When a request carries tools, the router automatically routes only to providers whose model supports function calling (detected at startup), so a request never lands on a model that would silently ignore the tools. Override detection per provider with <PROVIDER>_SUPPORTS_TOOLS=1 / =0 (see configuration.md).

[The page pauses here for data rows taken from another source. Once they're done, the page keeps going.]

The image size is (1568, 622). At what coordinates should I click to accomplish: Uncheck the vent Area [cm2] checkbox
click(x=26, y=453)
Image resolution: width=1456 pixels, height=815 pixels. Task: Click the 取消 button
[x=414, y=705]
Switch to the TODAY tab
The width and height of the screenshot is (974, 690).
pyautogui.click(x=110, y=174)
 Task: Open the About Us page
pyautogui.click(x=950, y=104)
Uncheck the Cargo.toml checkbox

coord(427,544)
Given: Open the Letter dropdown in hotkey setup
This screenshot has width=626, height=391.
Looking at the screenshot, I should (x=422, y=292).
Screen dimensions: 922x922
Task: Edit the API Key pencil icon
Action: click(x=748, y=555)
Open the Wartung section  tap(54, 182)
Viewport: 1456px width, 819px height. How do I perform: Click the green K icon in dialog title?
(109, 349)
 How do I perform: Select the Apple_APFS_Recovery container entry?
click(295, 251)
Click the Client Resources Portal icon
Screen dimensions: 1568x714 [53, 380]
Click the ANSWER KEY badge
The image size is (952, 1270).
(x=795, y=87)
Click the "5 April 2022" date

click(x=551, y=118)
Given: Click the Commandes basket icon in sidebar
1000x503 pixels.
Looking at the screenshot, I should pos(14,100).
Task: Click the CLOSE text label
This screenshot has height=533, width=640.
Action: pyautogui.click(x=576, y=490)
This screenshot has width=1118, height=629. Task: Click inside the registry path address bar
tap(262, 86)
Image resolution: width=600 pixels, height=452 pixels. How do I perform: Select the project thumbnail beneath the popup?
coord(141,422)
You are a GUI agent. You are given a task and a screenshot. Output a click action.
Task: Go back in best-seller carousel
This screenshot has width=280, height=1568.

The router also speaks the OpenAI embeddings API, backed by free providers (Gemini, Mistral, Cohere):

resp = client.embeddings.create(model="hermes-router", input="hello world")
print(len(resp.data[0].embedding)) # e.g. 3072 from Gemini

Unlike chat, embeddings use a stable provider (not round-robin): vectors from different providers have different dimensions and can’t be mixed in one store, so the router keeps hitting the same provider and only fails over if it goes down. For a strict single-dimension guarantee, disable the others’ embed models (e.g. MISTRAL_EMBED_MODEL= and COHERE_EMBED_MODEL= empty in .env).

Some models (e.g. gpt-oss, Nemotron, GLM-4.5) spend output tokens on hidden chain-of-thought before answering. The router detects these at startup and reserves extra output budget for them, so a small max_tokens never yields an empty reply. Tune with REASONING_TOKEN_RESERVE (see configuration.md).